FIN 48 clarifies the accounting for uncertainty in income taxes recognized in an entity’s financial statements in accordance with SFAS 109. FIN 48 prescribes a recognition threshold and measurement attribute for the financial statement recognition and measurement of a tax position taken or expected to be taken in a tax return. FIN 48 also provides guidance on derecognition, classification, interest and penalties, accounting in interim periods, disclosure and transition.
10

 
FIN 48 also provides guidance on financial reporting and classification of differences between tax positions taken in a tax return and amounts recognized in the financial statements.

We adopted FIN 48 on September 30, 2007, the first day of the 2008 fiscal year, and, as a result, recognized a $925,000 decrease to opening retained earnings from the cumulative effect of adoption.

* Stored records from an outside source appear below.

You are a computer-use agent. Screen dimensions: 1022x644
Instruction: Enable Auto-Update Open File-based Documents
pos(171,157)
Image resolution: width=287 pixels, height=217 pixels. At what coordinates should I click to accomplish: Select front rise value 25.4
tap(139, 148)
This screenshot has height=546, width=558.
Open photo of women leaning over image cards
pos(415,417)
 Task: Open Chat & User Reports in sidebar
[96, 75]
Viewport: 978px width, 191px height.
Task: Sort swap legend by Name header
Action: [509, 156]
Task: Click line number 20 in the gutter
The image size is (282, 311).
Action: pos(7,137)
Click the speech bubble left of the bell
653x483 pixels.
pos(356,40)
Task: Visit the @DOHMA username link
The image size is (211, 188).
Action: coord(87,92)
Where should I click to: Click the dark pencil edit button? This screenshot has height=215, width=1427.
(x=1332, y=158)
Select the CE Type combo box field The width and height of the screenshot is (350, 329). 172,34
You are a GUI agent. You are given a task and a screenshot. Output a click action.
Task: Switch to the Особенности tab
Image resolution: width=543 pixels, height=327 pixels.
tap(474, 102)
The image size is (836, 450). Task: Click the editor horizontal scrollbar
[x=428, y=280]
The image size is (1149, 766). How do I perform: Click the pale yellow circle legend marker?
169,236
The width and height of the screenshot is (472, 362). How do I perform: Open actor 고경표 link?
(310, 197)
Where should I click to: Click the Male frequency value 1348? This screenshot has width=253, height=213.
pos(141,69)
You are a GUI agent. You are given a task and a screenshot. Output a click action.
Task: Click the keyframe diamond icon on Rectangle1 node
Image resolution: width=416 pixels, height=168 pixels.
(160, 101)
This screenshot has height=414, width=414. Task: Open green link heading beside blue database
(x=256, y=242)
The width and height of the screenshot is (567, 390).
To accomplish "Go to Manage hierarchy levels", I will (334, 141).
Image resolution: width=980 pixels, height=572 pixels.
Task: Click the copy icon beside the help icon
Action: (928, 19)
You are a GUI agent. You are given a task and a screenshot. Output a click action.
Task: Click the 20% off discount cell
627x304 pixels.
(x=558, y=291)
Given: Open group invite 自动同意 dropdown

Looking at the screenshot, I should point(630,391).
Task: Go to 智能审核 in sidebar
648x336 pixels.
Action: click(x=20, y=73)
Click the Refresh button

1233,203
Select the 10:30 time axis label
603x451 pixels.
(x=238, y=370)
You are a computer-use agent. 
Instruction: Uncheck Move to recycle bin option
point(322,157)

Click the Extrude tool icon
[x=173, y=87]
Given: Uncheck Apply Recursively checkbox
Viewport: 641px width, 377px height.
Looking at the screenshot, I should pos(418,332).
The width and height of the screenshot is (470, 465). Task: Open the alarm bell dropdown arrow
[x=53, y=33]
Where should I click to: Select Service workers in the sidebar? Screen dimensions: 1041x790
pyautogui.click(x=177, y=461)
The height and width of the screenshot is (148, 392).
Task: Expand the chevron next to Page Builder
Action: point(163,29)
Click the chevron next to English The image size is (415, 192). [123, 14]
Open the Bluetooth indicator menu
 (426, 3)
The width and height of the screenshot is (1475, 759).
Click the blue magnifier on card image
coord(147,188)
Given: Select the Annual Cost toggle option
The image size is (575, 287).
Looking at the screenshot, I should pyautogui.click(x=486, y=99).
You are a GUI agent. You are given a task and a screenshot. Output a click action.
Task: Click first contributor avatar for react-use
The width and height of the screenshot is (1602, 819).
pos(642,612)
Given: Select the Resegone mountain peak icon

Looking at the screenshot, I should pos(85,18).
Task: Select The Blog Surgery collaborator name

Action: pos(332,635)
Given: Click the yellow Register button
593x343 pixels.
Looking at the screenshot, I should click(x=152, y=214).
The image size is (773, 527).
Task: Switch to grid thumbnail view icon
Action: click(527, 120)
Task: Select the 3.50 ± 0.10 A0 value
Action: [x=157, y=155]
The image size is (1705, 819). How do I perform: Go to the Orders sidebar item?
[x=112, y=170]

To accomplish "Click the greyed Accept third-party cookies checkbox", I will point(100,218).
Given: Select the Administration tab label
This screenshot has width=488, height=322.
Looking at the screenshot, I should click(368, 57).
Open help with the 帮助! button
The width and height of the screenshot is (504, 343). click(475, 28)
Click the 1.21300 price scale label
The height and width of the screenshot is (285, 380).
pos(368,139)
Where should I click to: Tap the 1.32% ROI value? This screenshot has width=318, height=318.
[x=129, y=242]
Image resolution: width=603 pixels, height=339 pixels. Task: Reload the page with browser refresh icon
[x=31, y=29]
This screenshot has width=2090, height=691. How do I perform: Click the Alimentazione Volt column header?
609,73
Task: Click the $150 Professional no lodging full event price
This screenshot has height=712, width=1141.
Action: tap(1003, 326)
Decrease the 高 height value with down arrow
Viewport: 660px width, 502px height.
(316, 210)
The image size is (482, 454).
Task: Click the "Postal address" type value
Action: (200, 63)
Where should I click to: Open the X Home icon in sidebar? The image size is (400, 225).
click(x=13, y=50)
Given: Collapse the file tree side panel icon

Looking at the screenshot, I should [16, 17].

As of December 29, 2007, the total amount of gross unrecognized tax benefits is $1,817,000, all of which would impact our effective tax rate over time, if recognized. We recognize interest and penalties related to income tax matters as a part of the provision for income taxes. As of December 29, 2007, the Company had $551,000 of accrued interest and penalties.

In addition to our federal tax return and tax returns for Mexico and Canada, we file tax returns in all states that have a corporate income tax with virtually all open for examination for three to four years.
In September 2006, the SEC staff issued Staff Accounting Bulletin No. 108, “Considering the Effects of Prior Year Misstatements when Quantifying Misstatements in Current Year Financial Statements.”  SAB 108 was issued to provide consistency between how registrants quantify financial statement misstatements.
We did not record any adjustment upon adoption in 2007 due to immateriality.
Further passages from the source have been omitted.